HOW TO COMPLETE THIS TASK
Which lines of the listing below contain the word "label"? Copy each of them.

DATA FOR REVIEW
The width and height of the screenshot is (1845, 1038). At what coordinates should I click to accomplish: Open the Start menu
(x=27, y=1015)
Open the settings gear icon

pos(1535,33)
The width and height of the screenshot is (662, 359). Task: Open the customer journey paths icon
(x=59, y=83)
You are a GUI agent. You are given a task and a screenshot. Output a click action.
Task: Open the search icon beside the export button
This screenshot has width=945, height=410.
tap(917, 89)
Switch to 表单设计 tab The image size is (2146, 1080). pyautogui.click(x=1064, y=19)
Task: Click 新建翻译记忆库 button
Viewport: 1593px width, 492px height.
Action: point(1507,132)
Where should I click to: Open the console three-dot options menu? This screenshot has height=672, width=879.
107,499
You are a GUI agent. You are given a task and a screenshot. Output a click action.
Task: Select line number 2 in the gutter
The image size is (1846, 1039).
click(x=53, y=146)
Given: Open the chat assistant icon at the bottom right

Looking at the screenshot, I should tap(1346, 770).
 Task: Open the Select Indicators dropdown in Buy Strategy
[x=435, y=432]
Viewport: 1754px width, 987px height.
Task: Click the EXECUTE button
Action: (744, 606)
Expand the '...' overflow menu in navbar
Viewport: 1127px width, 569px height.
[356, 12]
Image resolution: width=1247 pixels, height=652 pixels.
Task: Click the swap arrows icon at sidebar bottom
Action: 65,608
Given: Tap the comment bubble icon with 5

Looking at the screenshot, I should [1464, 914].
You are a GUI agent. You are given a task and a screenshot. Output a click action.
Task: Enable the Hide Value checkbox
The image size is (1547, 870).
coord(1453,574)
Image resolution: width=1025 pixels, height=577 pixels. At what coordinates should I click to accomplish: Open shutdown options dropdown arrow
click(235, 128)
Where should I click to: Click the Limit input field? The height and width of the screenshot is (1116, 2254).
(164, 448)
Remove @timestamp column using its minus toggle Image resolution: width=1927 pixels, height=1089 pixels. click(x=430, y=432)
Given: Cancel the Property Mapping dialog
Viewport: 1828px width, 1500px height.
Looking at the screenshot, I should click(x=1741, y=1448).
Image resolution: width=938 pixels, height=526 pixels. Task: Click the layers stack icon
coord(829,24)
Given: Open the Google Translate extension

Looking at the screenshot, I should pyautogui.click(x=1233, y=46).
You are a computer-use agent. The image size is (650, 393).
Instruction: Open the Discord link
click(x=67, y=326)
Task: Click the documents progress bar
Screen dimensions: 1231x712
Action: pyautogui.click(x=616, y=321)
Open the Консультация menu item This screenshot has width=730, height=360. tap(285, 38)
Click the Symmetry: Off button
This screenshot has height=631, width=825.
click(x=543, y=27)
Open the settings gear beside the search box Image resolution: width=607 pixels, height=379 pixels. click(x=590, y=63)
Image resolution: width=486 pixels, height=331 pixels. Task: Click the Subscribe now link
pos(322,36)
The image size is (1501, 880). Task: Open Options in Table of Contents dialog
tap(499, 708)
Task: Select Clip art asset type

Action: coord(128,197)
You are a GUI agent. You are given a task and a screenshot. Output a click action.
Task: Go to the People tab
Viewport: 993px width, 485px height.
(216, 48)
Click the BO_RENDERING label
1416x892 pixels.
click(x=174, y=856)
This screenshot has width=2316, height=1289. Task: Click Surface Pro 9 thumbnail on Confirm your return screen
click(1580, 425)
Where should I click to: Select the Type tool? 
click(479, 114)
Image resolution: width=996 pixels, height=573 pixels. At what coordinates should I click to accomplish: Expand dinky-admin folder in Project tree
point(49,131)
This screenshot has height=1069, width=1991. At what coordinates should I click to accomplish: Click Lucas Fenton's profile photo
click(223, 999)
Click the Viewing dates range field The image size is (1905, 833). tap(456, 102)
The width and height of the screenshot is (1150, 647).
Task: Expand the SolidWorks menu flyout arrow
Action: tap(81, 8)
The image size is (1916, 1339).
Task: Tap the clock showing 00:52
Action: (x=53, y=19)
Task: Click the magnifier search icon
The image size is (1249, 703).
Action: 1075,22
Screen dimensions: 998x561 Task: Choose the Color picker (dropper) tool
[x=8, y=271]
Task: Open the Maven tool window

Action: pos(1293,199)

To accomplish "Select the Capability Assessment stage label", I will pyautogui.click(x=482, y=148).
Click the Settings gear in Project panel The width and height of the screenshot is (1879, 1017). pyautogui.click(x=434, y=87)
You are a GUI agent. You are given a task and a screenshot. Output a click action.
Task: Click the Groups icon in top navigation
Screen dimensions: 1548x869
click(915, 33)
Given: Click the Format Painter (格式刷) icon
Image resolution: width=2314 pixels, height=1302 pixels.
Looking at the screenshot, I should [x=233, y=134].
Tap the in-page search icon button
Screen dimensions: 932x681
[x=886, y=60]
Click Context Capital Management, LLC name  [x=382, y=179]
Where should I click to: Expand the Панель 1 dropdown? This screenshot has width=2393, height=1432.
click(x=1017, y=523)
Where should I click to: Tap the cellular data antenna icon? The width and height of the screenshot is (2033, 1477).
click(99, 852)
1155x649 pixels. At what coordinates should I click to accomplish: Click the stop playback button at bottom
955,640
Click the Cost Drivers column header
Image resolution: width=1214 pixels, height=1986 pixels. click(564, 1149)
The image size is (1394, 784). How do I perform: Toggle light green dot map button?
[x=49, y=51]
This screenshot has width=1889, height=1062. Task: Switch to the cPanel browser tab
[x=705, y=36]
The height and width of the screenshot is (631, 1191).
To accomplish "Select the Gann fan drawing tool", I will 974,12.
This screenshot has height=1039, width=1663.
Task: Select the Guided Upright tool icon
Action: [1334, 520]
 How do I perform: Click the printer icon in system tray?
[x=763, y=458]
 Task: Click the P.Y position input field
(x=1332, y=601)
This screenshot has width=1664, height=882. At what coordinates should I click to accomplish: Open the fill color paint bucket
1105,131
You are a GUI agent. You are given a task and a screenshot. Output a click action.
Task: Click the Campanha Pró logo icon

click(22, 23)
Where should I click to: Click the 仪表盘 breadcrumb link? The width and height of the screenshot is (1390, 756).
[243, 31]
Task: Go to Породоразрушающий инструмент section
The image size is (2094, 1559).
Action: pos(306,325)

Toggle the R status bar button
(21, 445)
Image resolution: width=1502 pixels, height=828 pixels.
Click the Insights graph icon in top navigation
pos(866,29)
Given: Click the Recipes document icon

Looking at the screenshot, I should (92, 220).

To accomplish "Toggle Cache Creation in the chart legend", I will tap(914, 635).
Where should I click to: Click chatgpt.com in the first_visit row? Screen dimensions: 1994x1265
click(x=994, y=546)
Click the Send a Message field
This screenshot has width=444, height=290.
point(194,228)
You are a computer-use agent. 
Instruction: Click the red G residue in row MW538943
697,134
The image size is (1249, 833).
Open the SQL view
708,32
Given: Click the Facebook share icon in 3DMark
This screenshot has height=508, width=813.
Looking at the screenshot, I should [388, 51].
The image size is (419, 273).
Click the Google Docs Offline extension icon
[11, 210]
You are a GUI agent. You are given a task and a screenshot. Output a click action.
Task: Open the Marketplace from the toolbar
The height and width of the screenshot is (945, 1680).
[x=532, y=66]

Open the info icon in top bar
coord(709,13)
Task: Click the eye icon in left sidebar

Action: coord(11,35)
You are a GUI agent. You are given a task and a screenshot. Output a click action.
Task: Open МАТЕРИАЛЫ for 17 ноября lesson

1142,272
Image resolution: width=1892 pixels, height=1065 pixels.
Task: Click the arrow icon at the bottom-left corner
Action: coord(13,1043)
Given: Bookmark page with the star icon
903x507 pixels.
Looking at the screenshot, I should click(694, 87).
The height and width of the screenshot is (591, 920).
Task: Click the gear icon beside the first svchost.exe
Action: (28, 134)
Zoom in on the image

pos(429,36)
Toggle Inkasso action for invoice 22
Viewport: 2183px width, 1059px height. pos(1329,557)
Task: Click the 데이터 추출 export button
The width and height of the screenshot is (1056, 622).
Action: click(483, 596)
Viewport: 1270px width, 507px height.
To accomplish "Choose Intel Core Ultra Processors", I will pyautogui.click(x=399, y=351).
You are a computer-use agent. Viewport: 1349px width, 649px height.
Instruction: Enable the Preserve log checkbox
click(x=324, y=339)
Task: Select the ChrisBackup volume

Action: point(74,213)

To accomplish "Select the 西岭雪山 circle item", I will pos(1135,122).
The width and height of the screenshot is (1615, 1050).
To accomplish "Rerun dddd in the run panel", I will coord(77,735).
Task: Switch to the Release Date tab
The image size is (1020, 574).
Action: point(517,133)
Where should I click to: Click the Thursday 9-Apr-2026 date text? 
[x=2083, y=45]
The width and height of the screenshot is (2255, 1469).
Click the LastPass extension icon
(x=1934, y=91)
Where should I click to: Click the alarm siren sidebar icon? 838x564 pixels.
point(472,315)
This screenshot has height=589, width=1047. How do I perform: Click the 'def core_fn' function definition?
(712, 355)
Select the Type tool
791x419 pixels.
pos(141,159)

WRITTEN SOLUTION
Click the BO_RENDERING label
To accomplish "Select the Capability Assessment stage label", I will pyautogui.click(x=482, y=148).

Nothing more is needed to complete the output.